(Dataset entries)
BEGIN
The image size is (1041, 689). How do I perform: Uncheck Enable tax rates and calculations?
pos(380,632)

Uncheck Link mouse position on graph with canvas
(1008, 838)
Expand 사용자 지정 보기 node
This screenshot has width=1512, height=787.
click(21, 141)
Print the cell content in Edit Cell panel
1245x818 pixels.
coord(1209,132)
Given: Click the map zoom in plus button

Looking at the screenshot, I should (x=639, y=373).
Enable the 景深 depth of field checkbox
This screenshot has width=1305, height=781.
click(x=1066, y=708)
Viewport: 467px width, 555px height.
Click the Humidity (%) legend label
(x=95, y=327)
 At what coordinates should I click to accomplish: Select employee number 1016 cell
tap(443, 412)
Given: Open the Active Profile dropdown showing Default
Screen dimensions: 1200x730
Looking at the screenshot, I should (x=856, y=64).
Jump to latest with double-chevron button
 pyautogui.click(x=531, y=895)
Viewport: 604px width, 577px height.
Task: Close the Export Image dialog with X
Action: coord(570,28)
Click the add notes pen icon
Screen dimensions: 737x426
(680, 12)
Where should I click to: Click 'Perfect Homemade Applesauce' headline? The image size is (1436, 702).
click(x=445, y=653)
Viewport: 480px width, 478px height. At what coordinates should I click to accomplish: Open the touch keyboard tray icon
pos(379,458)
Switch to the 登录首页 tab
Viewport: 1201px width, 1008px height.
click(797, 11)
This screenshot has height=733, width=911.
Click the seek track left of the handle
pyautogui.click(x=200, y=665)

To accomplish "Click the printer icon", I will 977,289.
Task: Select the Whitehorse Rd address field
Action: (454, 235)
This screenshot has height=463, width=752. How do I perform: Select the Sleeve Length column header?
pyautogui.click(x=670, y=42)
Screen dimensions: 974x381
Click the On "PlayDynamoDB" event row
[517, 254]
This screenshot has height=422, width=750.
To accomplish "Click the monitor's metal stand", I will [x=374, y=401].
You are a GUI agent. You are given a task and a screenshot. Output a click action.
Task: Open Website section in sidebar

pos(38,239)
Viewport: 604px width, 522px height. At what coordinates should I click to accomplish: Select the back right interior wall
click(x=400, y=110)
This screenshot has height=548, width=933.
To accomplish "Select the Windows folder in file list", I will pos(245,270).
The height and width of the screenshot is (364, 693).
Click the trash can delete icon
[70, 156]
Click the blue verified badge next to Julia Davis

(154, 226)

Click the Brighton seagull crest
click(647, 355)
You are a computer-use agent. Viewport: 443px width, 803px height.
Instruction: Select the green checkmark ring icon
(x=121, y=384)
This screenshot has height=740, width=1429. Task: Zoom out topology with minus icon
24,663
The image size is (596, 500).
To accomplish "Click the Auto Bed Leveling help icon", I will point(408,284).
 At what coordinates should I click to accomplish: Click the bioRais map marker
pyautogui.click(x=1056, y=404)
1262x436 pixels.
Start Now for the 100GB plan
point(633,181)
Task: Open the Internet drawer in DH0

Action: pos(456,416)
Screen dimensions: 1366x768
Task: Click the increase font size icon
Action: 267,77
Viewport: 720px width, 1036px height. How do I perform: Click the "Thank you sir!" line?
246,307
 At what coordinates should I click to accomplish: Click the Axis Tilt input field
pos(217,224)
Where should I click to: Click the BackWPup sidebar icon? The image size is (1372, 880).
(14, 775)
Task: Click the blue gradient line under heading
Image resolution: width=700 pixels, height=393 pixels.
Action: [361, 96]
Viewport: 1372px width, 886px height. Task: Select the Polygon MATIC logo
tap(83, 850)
END
• **WORK REQUEST**
Print out every entry, keeping each one exact.

• **RESPONSE BELOW**
The image size is (1041, 689). How do I perform: Uncheck Enable tax rates and calculations?
pos(380,632)

Uncheck Link mouse position on graph with canvas
(1008, 838)
Expand 사용자 지정 보기 node
This screenshot has width=1512, height=787.
click(21, 141)
Print the cell content in Edit Cell panel
1245x818 pixels.
coord(1209,132)
Given: Click the map zoom in plus button

Looking at the screenshot, I should (x=639, y=373).
Enable the 景深 depth of field checkbox
This screenshot has width=1305, height=781.
click(x=1066, y=708)
Viewport: 467px width, 555px height.
Click the Humidity (%) legend label
(x=95, y=327)
 At what coordinates should I click to accomplish: Select employee number 1016 cell
tap(443, 412)
Given: Open the Active Profile dropdown showing Default
Screen dimensions: 1200x730
Looking at the screenshot, I should (x=856, y=64).
Jump to latest with double-chevron button
 pyautogui.click(x=531, y=895)
Viewport: 604px width, 577px height.
Task: Close the Export Image dialog with X
Action: coord(570,28)
Click the add notes pen icon
Screen dimensions: 737x426
(680, 12)
Where should I click to: Click 'Perfect Homemade Applesauce' headline? The image size is (1436, 702).
click(x=445, y=653)
Viewport: 480px width, 478px height. At what coordinates should I click to accomplish: Open the touch keyboard tray icon
pos(379,458)
Switch to the 登录首页 tab
Viewport: 1201px width, 1008px height.
click(797, 11)
This screenshot has height=733, width=911.
Click the seek track left of the handle
pyautogui.click(x=200, y=665)

To accomplish "Click the printer icon", I will 977,289.
Task: Select the Whitehorse Rd address field
Action: (454, 235)
This screenshot has height=463, width=752. How do I perform: Select the Sleeve Length column header?
pyautogui.click(x=670, y=42)
Screen dimensions: 974x381
Click the On "PlayDynamoDB" event row
[517, 254]
This screenshot has height=422, width=750.
To accomplish "Click the monitor's metal stand", I will [x=374, y=401].
You are a GUI agent. You are given a task and a screenshot. Output a click action.
Task: Open Website section in sidebar

pos(38,239)
Viewport: 604px width, 522px height. At what coordinates should I click to accomplish: Select the back right interior wall
click(x=400, y=110)
This screenshot has height=548, width=933.
To accomplish "Select the Windows folder in file list", I will pos(245,270).
The height and width of the screenshot is (364, 693).
Click the trash can delete icon
[70, 156]
Click the blue verified badge next to Julia Davis

(154, 226)

Click the Brighton seagull crest
click(647, 355)
You are a computer-use agent. Viewport: 443px width, 803px height.
Instruction: Select the green checkmark ring icon
(x=121, y=384)
This screenshot has height=740, width=1429. Task: Zoom out topology with minus icon
24,663
The image size is (596, 500).
To accomplish "Click the Auto Bed Leveling help icon", I will point(408,284).
 At what coordinates should I click to accomplish: Click the bioRais map marker
pyautogui.click(x=1056, y=404)
1262x436 pixels.
Start Now for the 100GB plan
point(633,181)
Task: Open the Internet drawer in DH0

Action: pos(456,416)
Screen dimensions: 1366x768
Task: Click the increase font size icon
Action: 267,77
Viewport: 720px width, 1036px height. How do I perform: Click the "Thank you sir!" line?
246,307
 At what coordinates should I click to accomplish: Click the Axis Tilt input field
pos(217,224)
Where should I click to: Click the BackWPup sidebar icon? The image size is (1372, 880).
(14, 775)
Task: Click the blue gradient line under heading
Image resolution: width=700 pixels, height=393 pixels.
Action: [361, 96]
Viewport: 1372px width, 886px height. Task: Select the Polygon MATIC logo
tap(83, 850)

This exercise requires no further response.